[Text and element pointing data]

------------------------------------------------------------

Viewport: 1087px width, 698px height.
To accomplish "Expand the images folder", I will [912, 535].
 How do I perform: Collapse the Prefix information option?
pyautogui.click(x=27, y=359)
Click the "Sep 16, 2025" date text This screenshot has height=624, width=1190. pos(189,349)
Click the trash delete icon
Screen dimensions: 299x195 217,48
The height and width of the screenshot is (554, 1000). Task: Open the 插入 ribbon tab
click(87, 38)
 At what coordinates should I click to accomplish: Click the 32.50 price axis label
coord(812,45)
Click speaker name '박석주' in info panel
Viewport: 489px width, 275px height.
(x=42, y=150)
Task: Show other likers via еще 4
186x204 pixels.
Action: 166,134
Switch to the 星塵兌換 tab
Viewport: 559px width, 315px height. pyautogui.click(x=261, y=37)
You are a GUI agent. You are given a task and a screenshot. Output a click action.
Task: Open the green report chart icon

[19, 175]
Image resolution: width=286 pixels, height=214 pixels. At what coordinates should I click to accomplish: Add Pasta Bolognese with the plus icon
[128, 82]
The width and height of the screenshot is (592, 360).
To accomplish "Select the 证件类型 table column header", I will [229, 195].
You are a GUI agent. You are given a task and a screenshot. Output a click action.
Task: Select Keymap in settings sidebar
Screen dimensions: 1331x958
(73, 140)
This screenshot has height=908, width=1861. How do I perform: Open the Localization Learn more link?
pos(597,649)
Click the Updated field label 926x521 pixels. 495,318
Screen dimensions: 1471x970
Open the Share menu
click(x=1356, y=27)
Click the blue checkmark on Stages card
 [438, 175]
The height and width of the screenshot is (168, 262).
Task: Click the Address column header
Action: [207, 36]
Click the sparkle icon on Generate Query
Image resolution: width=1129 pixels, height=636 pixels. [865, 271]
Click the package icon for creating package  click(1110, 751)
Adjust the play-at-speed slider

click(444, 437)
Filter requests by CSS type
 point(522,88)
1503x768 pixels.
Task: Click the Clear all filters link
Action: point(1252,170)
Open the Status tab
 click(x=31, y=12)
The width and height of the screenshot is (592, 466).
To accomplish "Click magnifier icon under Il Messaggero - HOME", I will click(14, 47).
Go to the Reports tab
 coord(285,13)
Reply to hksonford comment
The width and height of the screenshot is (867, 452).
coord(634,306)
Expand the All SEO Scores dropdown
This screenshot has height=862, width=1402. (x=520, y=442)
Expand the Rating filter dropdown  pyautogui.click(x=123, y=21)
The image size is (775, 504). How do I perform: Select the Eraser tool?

------------------------------------------------------------

▶ [CHALLENGE] Reproduce all of the data above line for line, with no changes.

▶ [THE SOLUTION]
Viewport: 1087px width, 698px height.
To accomplish "Expand the images folder", I will [912, 535].
 How do I perform: Collapse the Prefix information option?
pyautogui.click(x=27, y=359)
Click the "Sep 16, 2025" date text This screenshot has height=624, width=1190. pos(189,349)
Click the trash delete icon
Screen dimensions: 299x195 217,48
The height and width of the screenshot is (554, 1000). Task: Open the 插入 ribbon tab
click(87, 38)
 At what coordinates should I click to accomplish: Click the 32.50 price axis label
coord(812,45)
Click speaker name '박석주' in info panel
Viewport: 489px width, 275px height.
(x=42, y=150)
Task: Show other likers via еще 4
186x204 pixels.
Action: 166,134
Switch to the 星塵兌換 tab
Viewport: 559px width, 315px height. pyautogui.click(x=261, y=37)
You are a GUI agent. You are given a task and a screenshot. Output a click action.
Task: Open the green report chart icon

[19, 175]
Image resolution: width=286 pixels, height=214 pixels. At what coordinates should I click to accomplish: Add Pasta Bolognese with the plus icon
[128, 82]
The width and height of the screenshot is (592, 360).
To accomplish "Select the 证件类型 table column header", I will [229, 195].
You are a GUI agent. You are given a task and a screenshot. Output a click action.
Task: Select Keymap in settings sidebar
Screen dimensions: 1331x958
(73, 140)
This screenshot has height=908, width=1861. How do I perform: Open the Localization Learn more link?
pos(597,649)
Click the Updated field label 926x521 pixels. 495,318
Screen dimensions: 1471x970
Open the Share menu
click(x=1356, y=27)
Click the blue checkmark on Stages card
 [438, 175]
The height and width of the screenshot is (168, 262).
Task: Click the Address column header
Action: [207, 36]
Click the sparkle icon on Generate Query
Image resolution: width=1129 pixels, height=636 pixels. [865, 271]
Click the package icon for creating package  click(1110, 751)
Adjust the play-at-speed slider

click(444, 437)
Filter requests by CSS type
 point(522,88)
1503x768 pixels.
Task: Click the Clear all filters link
Action: point(1252,170)
Open the Status tab
 click(x=31, y=12)
The width and height of the screenshot is (592, 466).
To accomplish "Click magnifier icon under Il Messaggero - HOME", I will click(14, 47).
Go to the Reports tab
 coord(285,13)
Reply to hksonford comment
The width and height of the screenshot is (867, 452).
coord(634,306)
Expand the All SEO Scores dropdown
This screenshot has height=862, width=1402. (x=520, y=442)
Expand the Rating filter dropdown  pyautogui.click(x=123, y=21)
The image size is (775, 504). How do I perform: Select the Eraser tool?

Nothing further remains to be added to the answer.